Work item. For the data below, restate word for word only the lines from the line containing "Bath & Body [menuitem] (799, 93)" through the line containing "Careers (594, 1206)", both ends included.

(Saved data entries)
____________

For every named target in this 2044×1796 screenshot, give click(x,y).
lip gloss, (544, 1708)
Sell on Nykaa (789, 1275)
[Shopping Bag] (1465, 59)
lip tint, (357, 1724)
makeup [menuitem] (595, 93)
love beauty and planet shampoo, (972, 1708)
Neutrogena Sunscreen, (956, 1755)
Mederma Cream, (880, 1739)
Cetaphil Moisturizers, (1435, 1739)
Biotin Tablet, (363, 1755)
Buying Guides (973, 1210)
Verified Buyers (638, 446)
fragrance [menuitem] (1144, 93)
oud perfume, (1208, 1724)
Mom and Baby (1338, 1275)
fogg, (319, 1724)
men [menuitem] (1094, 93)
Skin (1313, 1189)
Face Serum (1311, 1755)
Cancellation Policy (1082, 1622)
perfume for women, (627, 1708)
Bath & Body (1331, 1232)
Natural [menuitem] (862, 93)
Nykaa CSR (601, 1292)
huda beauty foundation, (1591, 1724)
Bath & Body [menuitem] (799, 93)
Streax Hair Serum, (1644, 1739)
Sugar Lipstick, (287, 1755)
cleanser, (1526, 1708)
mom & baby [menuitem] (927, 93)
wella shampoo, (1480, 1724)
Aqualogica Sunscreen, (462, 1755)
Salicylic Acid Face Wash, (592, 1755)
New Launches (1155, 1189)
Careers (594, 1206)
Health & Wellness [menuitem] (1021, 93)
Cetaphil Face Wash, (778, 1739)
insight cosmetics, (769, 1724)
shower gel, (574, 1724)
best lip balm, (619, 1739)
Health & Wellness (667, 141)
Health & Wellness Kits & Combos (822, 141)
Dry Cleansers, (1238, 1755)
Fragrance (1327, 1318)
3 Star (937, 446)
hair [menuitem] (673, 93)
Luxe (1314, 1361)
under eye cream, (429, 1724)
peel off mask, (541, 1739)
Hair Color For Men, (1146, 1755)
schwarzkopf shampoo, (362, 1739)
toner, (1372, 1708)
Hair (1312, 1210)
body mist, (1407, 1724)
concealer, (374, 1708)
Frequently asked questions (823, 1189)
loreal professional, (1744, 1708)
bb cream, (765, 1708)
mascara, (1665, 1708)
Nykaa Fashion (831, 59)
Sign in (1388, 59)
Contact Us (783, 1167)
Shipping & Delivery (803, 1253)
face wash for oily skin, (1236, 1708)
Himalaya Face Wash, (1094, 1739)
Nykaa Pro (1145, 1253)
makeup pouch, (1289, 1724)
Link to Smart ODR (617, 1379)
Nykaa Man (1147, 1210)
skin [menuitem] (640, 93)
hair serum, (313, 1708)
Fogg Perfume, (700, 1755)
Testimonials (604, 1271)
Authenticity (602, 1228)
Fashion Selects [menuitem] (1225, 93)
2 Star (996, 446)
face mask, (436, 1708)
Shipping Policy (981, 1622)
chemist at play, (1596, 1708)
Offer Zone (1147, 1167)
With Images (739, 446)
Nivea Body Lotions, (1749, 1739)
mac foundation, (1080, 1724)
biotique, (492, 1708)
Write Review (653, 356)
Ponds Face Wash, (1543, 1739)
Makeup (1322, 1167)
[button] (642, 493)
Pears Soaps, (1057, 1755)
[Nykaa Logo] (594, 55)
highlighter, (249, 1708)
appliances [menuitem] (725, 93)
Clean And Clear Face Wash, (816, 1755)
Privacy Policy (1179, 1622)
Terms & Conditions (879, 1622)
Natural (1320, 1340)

____________

Solved exercise.
Bath & Body [menuitem] (799, 93)
Streax Hair Serum, (1644, 1739)
Sugar Lipstick, (287, 1755)
cleanser, (1526, 1708)
mom & baby [menuitem] (927, 93)
wella shampoo, (1480, 1724)
Aqualogica Sunscreen, (462, 1755)
Salicylic Acid Face Wash, (592, 1755)
New Launches (1155, 1189)
Careers (594, 1206)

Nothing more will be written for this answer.